David (Давыд Гарадзенскі, Dovydas Gardiniškis, killed in 1326) was a castellan of Grodno and one of the most famous military commanders of Gediminas, Grand Duke of Lithuania. He might have been a son of Daumantas of Pskov and great grandson of Alexander Nevsky or a son of another Lithuanian duke named Daumantas. Maciej Stryjkowski claims that David was married to one of the daughters of Gediminas. He seems to have been a middleman between the pagan Gediminas and the Christian princes of the Rurikid family and frequently led in battle the united Lithuanian–Ruthenian armies.

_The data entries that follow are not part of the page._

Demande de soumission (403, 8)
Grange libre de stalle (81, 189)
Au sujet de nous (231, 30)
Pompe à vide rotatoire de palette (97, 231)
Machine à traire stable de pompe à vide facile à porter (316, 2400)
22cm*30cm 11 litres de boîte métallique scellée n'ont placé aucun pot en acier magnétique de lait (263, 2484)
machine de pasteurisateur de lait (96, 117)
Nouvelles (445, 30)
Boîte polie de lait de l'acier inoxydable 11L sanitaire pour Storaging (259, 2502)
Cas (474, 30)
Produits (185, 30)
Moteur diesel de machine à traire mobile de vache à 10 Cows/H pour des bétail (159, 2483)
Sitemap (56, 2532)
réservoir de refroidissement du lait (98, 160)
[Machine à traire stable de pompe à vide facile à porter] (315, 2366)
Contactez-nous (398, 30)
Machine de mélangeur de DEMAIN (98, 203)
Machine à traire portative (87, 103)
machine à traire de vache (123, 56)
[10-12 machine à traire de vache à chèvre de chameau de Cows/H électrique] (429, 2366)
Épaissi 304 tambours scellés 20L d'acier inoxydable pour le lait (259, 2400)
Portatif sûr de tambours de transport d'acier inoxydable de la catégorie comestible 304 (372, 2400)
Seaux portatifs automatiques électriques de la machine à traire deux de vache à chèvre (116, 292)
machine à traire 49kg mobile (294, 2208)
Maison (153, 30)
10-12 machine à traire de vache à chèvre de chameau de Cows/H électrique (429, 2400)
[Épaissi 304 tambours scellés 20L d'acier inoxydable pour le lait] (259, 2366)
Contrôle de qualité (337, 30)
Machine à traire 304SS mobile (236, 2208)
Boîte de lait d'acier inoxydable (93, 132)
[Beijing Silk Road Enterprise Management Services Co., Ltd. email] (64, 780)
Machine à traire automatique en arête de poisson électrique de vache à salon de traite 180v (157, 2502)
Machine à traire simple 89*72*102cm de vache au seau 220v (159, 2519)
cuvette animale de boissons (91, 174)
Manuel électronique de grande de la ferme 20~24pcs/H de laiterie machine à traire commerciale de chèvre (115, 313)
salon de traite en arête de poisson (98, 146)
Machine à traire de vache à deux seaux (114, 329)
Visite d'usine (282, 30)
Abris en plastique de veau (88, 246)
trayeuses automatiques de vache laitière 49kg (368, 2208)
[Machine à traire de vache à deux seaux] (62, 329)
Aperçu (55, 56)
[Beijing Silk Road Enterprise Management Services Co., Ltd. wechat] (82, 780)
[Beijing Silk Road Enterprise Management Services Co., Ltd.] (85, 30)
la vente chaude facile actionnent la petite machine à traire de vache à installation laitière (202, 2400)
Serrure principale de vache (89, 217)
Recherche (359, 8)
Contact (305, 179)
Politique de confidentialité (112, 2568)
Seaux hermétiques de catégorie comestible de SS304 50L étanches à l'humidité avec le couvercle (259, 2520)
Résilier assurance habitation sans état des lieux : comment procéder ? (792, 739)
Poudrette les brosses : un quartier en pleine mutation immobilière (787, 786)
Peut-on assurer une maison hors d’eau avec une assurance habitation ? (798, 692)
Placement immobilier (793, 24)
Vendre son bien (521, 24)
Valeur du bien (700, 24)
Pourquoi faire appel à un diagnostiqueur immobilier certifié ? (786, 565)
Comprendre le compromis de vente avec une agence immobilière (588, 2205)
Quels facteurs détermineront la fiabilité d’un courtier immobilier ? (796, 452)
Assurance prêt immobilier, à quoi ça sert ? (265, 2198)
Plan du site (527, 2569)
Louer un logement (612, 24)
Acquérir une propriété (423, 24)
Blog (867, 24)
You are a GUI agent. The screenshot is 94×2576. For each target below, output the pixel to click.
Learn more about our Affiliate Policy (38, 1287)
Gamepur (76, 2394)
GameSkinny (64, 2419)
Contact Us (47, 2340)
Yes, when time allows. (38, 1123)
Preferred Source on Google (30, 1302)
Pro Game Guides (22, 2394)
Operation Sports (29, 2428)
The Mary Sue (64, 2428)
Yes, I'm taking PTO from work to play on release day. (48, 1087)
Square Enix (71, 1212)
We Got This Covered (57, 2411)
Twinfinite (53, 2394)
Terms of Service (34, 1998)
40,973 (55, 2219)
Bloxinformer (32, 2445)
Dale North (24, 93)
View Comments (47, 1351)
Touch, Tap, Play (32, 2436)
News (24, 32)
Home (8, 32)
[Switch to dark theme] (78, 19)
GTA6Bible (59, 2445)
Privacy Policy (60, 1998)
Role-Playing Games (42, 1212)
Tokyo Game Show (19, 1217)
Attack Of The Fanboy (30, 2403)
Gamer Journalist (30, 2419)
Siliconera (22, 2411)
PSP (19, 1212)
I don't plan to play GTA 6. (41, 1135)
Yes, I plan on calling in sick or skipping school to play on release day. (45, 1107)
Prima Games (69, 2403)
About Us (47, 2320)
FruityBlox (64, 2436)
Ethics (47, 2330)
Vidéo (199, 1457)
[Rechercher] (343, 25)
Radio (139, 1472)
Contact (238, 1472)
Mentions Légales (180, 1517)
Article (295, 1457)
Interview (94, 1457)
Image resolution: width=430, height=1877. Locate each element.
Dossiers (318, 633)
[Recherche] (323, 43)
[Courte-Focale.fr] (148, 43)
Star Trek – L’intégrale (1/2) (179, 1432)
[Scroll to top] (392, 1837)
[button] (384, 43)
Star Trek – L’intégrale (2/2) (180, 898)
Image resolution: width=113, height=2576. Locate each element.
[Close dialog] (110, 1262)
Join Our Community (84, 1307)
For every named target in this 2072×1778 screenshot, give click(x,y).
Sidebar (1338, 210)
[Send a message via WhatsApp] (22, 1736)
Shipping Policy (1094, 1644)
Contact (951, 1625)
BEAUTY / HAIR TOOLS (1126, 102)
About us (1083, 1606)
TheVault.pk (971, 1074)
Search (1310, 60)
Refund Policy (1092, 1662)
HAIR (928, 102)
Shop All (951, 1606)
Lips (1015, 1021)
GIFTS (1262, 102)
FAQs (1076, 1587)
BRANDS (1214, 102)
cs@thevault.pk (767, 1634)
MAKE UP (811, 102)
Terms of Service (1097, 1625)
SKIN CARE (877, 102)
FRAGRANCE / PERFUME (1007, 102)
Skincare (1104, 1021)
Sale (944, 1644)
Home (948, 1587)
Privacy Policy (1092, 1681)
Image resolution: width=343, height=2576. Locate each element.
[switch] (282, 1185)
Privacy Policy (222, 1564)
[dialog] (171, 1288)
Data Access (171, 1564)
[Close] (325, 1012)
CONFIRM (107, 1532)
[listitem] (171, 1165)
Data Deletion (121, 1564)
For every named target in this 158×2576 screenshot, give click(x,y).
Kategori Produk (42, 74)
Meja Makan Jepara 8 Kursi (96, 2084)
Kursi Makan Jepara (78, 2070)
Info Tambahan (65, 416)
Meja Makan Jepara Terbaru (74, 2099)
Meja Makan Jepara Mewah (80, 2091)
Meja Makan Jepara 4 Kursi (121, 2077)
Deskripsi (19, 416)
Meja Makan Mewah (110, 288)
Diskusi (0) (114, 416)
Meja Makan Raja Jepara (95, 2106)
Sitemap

David is mentioned for the first time in 1314 when he helped to relieve a siege of Navahradak by the Teutonic Order. He did not engage in battle, but instead destroyed food supplies that the Order left behind. As a result, many knights died of starvation and exhaustion on their way back to Prussia. In 1319, David was in charge of 800 men who raided Prussia as far as Łyna river. However, on their way back they were attacked by the Komtur of Tapiau (present-day Gvardeysk) and lost all booty.

Four years later, he took part in the Pskovian punitive expedition to Danish Estonia. At the time, Pskov was nominally under Novgorod, which was entangled in a conflict with Tver and could not defend Pskov from the Livonian Order. In response to the looting in Ladoga and Narva provinces, David, invited by Pskov nobles, led an expedition to Danish Estonia, an ally of the Order. In March and May 1324, the Order unsuccessfully besieged his native city.

Since the end of 1324, David was based in Grodno. In November 1324, he raided the lands of Masovian dukes who were allied with the Teutonic Order. Later, they complained to the pope that David destroyed one city, 117 villages, and many churches and monasteries. In 1326, he led the Lithuanian armies on the raid on Brandenburg and on the way back he was traitorously killed by a Masovian knight.